──────── EXERCISE DATA

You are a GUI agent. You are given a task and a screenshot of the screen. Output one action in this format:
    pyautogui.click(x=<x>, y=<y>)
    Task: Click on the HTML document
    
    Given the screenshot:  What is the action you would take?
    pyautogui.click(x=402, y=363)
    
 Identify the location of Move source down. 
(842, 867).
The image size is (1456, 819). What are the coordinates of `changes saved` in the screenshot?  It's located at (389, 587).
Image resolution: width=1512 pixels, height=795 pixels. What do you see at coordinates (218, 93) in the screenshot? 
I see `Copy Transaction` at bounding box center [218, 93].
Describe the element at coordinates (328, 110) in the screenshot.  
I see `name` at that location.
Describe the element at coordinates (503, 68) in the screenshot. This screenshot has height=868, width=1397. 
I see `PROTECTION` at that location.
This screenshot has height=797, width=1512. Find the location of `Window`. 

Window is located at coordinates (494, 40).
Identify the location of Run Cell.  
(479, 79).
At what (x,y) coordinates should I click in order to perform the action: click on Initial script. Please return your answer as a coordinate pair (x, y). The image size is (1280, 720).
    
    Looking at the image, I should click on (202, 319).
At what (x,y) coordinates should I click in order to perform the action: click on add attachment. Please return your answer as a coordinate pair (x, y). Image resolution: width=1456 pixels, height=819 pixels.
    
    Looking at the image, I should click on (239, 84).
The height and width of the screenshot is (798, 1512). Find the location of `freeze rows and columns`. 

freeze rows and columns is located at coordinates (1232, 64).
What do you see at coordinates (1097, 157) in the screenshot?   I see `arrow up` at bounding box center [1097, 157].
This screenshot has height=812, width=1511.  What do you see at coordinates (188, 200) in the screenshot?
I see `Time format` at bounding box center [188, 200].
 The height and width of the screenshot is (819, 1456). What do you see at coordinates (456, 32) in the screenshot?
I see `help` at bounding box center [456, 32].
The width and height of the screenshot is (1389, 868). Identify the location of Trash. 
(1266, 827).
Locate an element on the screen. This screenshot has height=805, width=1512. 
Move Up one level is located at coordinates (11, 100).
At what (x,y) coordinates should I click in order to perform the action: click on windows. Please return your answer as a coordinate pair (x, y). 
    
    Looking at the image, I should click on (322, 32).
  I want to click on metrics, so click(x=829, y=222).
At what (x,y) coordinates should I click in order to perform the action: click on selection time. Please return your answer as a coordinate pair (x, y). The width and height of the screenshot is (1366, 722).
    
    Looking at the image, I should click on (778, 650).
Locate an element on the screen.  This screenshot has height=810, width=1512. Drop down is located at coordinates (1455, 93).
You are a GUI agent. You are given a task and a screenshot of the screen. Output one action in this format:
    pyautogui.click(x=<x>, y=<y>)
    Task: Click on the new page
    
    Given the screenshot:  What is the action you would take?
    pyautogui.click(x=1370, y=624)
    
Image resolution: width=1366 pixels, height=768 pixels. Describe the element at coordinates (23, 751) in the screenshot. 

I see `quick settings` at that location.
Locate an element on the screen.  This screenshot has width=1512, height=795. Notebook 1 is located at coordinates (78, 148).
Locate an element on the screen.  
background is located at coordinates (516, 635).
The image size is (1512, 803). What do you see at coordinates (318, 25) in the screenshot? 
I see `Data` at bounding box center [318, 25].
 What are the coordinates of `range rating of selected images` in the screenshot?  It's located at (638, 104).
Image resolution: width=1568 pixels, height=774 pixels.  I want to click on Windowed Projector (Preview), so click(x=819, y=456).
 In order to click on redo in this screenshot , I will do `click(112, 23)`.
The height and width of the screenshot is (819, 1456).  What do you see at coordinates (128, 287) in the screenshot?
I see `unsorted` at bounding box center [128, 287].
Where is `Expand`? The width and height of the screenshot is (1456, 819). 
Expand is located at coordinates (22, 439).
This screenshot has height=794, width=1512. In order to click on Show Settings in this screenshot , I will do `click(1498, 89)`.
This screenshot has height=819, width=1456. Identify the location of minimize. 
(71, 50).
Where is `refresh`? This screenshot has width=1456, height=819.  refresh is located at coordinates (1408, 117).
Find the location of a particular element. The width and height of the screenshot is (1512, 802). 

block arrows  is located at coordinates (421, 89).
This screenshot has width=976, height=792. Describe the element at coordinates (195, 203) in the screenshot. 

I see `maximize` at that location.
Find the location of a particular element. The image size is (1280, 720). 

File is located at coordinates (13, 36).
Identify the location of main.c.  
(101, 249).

────────────────

WHAT TO WORK ON: Convert the entries above into a JSON list of strings, one string per line, omitting blank lines.

TASK ANSWER:
[
  "You are a GUI agent. You are given a task and a screenshot of the screen. Output one action in this format:",
  "    pyautogui.click(x=<x>, y=<y>)",
  "    Task: Click on the HTML document",
  "    Given the screenshot:  What is the action you would take?",
  "    pyautogui.click(x=402, y=363)",
  " Identify the location of Move source down. ",
  "(842, 867).",
  "The image size is (1456, 819). What are the coordinates of `changes saved` in the screenshot?  It's located at (389, 587).",
  "Image resolution: width=1512 pixels, height=795 pixels. What do you see at coordinates (218, 93) in the screenshot? ",
  "I see `Copy Transaction` at bounding box center [218, 93].",
  "Describe the element at coordinates (328, 110) in the screenshot.  ",
  "I see `name` at that location.",
  "Describe the element at coordinates (503, 68) in the screenshot. This screenshot has height=868, width=1397. ",
  "I see `PROTECTION` at that location.",
  "This screenshot has height=797, width=1512. Find the location of `Window`. ",
  "Window is located at coordinates (494, 40).",
  "Identify the location of Run Cell.  ",
  "(479, 79).",
  "At what (x,y) coordinates should I click in order to perform the action: click on Initial script. Please return your answer as a coordinate pair (x, y). The image size is (1280, 720).",
  "    Looking at the image, I should click on (202, 319).",
  "At what (x,y) coordinates should I click in order to perform the action: click on add attachment. Please return your answer as a coordinate pair (x, y). Image resolution: width=1456 pixels, height=819 pixels.",
  "    Looking at the image, I should click on (239, 84).",
  "The height and width of the screenshot is (798, 1512). Find the location of `freeze rows and columns`. ",
  "freeze rows and columns is located at coordinates (1232, 64).",
  "What do you see at coordinates (1097, 157) in the screenshot?   I see `arrow up` at bounding box center [1097, 157].",
  "This screenshot has height=812, width=1511.  What do you see at coordinates (188, 200) in the screenshot?",
  "I see `Time format` at bounding box center [188, 200].",
  " The height and width of the screenshot is (819, 1456). What do you see at coordinates (456, 32) in the screenshot?",
  "I see `help` at bounding box center [456, 32].",
  "The width and height of the screenshot is (1389, 868). Identify the location of Trash. ",
  "(1266, 827).",
  "Locate an element on the screen. This screenshot has height=805, width=1512. ",
  "Move Up one level is located at coordinates (11, 100).",
  "At what (x,y) coordinates should I click in order to perform the action: click on windows. Please return your answer as a coordinate pair (x, y). ",
  "    Looking at the image, I should click on (322, 32).",
  "  I want to click on metrics, so click(x=829, y=222).",
  "At what (x,y) coordinates should I click in order to perform the action: click on selection time. Please return your answer as a coordinate pair (x, y). The width and height of the screenshot is (1366, 722).",
  "    Looking at the image, I should click on (778, 650).",
  "Locate an element on the screen.  This screenshot has height=810, width=1512. Drop down is located at coordinates (1455, 93).",
  "You are a GUI agent. You are given a task and a screenshot of the screen. Output one action in this format:",
  "    pyautogui.click(x=<x>, y=<y>)",
  "    Task: Click on the new page",
  "    Given the screenshot:  What is the action you would take?",
  "    pyautogui.click(x=1370, y=624)",
  "Image resolution: width=1366 pixels, height=768 pixels. Describe the element at coordinates (23, 751) in the screenshot. ",
  "I see `quick settings` at that location.",
  "Locate an element on the screen.  This screenshot has width=1512, height=795. Notebook 1 is located at coordinates (78, 148).",
  "Locate an element on the screen.  ",
  "background is located at coordinates (516, 635).",
  "The image size is (1512, 803). What do you see at coordinates (318, 25) in the screenshot? ",
  "I see `Data` at bounding box center [318, 25].",
  " What are the coordinates of `range rating of selected images` in the screenshot?  It's located at (638, 104).",
  "Image resolution: width=1568 pixels, height=774 pixels.  I want to click on Windowed Projector (Preview), so click(x=819, y=456).",
  " In order to click on redo in this screenshot , I will do `click(112, 23)`.",
  "The height and width of the screenshot is (819, 1456).  What do you see at coordinates (128, 287) in the screenshot?",
  "I see `unsorted` at bounding box center [128, 287].",
  "Where is `Expand`? The width and height of the screenshot is (1456, 819). ",
  "Expand is located at coordinates (22, 439).",
  "This screenshot has height=794, width=1512. In order to click on Show Settings in this screenshot , I will do `click(1498, 89)`.",
  "This screenshot has height=819, width=1456. Identify the location of minimize. ",
  "(71, 50).",
  "Where is `refresh`? This screenshot has width=1456, height=819.  refresh is located at coordinates (1408, 117).",
  "Find the location of a particular element. The width and height of the screenshot is (1512, 802). ",
  "block arrows  is located at coordinates (421, 89).",
  "This screenshot has width=976, height=792. Describe the element at coordinates (195, 203) in the screenshot. ",
  "I see `maximize` at that location.",
  "Find the location of a particular element. The image size is (1280, 720). ",
  "File is located at coordinates (13, 36).",
  "Identify the location of main.c.  ",
  "(101, 249)."
]